As we saw with Kildare last week, sometimes a team needs something extra to fight for. This Dublin team has done it all and, rightly or wrongly, questions will be asked whether deep down they still have that burning desire within that you need to win All-Irelands.

The talk around Dublin playing two Super 8 games in Croke Park could well galvanise the team even further and it may be a case of poking the bear. Dublin will want to produce a performance and I'm sure the defeat in 2014 still hurts the guys who were involved.

The loss of Paddy McBrearty to injury is a huge blow to Donegal. When you lose a player like Paddy it has an enormous psychological impact on the team. He is more important for Donegal's chances than Diarmuid Connolly is for Dublin's.

Like Bernard Brogan a few years ago, Padraig Joyce with Galway or Steven McDonnell with Armagh, his ability to get a score from nothing is not something you can replace. Jamie Brennan and Ciaran Thompson have been excellent up front this year and in McBrearty's absence will need to step up another level.

Dublin have done what has been expected of them. In the Leinster final I thought Laois caused Dublin plenty of problems in the full-back line with the aerial threat of Donie Kingston. He may have been have a bit isolated at times, but I'm sure Bonner will have noticed this and I'd expect to see Michael Murphy do a stint at full-forward. The big games tend to bring the best out of Philly McMahon and this is a challenge he will relish.

Dublin's answer to Ryan McHugh will surely be to put Jack McCaffrey back in the team from the off. His speed will be crucial to breaking down the Donegal rearguard who have only conceded two goals in four games. It was remarkable to watch McCaffrey's speed in the Leinster final, coming only nine months after a cruciate ligament operation.

Dublin's front six have become very potent. There is a lovely mix of panache and score-taking ability coupled with a ferocious desire to get the ball back once the opposition have it. This is the foundation on which this Dublin team is built. Some may not think Paddy Andrews would get into other top contenders' forward line, but watch his movement off the ball, watch how he creates space for players all around, watch how he is always an outlet for a kick pass and watch how hard he works to get the ball back.

Niall Scully, one of the newer generation, falls into a similar bracket. They aren't the big names Ciaran Kilkenny or Con O'Callaghan are, but in a way, they epitomise how Dublin go about their business on the field.

One of Bonner's big dilemmas is who he matches up to mark Dublin's front men. They have scoring ability everywhere and it will need to be a huge performance from the Donegal rearguard to nullify the Dublin attack. Donegal will probably drop McGlynn back to protect them, but we saw last year how Dublin dismantled Tyrone as they were stuck in a predictable, rigid defensive structure. If Donegal play like this, I see only one winner.

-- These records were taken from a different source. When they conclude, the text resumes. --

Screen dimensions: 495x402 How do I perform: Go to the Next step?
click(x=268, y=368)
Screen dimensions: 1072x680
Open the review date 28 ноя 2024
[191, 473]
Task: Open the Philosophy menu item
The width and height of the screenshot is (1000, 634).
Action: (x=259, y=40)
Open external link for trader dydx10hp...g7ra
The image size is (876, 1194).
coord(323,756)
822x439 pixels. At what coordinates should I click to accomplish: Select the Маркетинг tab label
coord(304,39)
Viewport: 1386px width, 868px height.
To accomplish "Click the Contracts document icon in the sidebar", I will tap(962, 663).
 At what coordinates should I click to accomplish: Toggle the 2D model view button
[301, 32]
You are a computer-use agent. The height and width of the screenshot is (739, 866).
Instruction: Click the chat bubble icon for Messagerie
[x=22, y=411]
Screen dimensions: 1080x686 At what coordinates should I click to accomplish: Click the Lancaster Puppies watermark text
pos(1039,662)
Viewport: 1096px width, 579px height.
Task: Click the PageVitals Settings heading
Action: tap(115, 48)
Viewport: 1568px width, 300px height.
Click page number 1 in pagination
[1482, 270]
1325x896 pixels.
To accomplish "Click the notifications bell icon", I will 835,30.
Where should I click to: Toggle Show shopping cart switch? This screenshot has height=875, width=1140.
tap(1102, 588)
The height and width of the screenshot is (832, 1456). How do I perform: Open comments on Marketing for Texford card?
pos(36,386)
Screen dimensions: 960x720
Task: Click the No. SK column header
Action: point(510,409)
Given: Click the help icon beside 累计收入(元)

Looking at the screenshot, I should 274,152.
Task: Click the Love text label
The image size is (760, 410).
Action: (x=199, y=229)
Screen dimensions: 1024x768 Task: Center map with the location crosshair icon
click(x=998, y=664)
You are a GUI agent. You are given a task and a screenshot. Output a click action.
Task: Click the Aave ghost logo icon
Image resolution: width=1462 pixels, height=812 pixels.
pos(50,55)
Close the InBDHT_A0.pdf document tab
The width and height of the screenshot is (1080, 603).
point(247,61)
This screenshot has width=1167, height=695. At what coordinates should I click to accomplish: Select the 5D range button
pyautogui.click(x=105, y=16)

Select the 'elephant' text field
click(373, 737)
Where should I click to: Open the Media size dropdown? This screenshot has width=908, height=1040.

Donegal will need, at times, to throw caution to the wind and commit numbers to attack. If they can't get the likes of Brennan and Murphy one on one with Dublin defenders it could be a long day for them.

In saying that, I think Bonner is a coach of a different mindset. Donegal are the last team to beat Dublin in the championship and this must sow a little seed of doubt in the back of Dublin's players' minds. I think Bonner will be brave enough and has the belief in his charges to send them out to go toe to toe with Dublin. That doesn't mean abandoning a defensive system, it means committing men to the attack when Donegal have the ball and maintaining a shape to your team up front when Dublin have possession.

I think it will be a belter of a game - I can see it being close for the first 60 minutes with Dublin to pull away then and win by four.